Active Vs. Passive Funds, Which Is Best?
On the active vs. passive funds debate, remember that the vast majority of active funds do not beat their benchmark over a long period of time (10 years plus). Therefore, the vast majority of your portfolio should be in passive funds in order to stack the odds in your favor.
In fact, an entirely passive portfolio is perfectly appropriate. Over time, the key to achieving your financial goals is how well you managed human nature — how much you saved, how well you managed emotions. The key cannot be which small-cap value fund you picked.
In practice, many active funds are just expensive, less tax-efficient index funds that are too diversified to ever beat the market. If their largest position is less than 5% of the fund, that’s a bad sign.
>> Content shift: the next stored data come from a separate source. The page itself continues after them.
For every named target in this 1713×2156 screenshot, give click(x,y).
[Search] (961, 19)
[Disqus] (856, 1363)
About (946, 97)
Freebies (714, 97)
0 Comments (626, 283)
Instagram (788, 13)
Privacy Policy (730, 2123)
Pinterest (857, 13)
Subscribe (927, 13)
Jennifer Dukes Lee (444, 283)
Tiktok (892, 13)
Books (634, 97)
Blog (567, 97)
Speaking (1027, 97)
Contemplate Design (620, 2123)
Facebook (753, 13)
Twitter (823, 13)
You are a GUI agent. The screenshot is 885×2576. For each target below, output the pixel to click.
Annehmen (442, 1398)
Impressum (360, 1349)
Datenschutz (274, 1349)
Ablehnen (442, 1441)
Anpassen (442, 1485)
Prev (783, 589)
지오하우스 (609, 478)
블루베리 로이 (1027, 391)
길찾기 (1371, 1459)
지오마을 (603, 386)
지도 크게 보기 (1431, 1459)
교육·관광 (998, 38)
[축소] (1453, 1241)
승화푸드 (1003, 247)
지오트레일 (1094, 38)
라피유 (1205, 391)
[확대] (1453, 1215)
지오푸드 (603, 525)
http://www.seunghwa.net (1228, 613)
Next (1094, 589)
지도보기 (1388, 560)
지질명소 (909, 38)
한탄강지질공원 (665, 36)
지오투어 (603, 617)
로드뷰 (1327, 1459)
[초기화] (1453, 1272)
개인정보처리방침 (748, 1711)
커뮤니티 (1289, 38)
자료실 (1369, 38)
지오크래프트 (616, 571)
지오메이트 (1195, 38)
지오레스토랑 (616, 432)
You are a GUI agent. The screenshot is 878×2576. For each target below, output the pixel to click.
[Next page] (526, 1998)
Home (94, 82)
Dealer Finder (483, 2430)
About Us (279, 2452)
If you are not comfortable with a manager having 10% or more of their portfolio in one stock, stick to passive funds.
When to go active
Active funds can make sense for a small portion of your portfolio. I would prefer active funds with very low turnover and a concentrated, “best ideas” portfolio of 30 or fewer holdings.
Active management in bonds is a bad idea unless you are looking to invest in the riskiest parts of the bond market, such as high yield. The long-term advantage an active manager could gain over a high-quality bond index is negligible and a poor risk to take.
Remember, to beat the market, you must look different than the market. If you’re not comfortable with your active fund lagging the index over a multi-year period, then you should just stick to passive funds.
The active funds with the best long-term records often underperform for years at a time. Underperformance is a major risk that you eliminate by choosing passive funds.
It probably takes 20 years or more to tell whether a manager’s success was due to skill or luck. In fact, a concentrated manager could beat the market over time largely due to one position.
I would start by looking at the manager’s shareholder letters over a long period of time to see if their philosophy and process had remained consistent.
Nevertheless, Warren Buffett, the greatest investor of all time, told his trustee to invest his wife’s inheritance in index funds. What makes you think you can pick a winning active manager?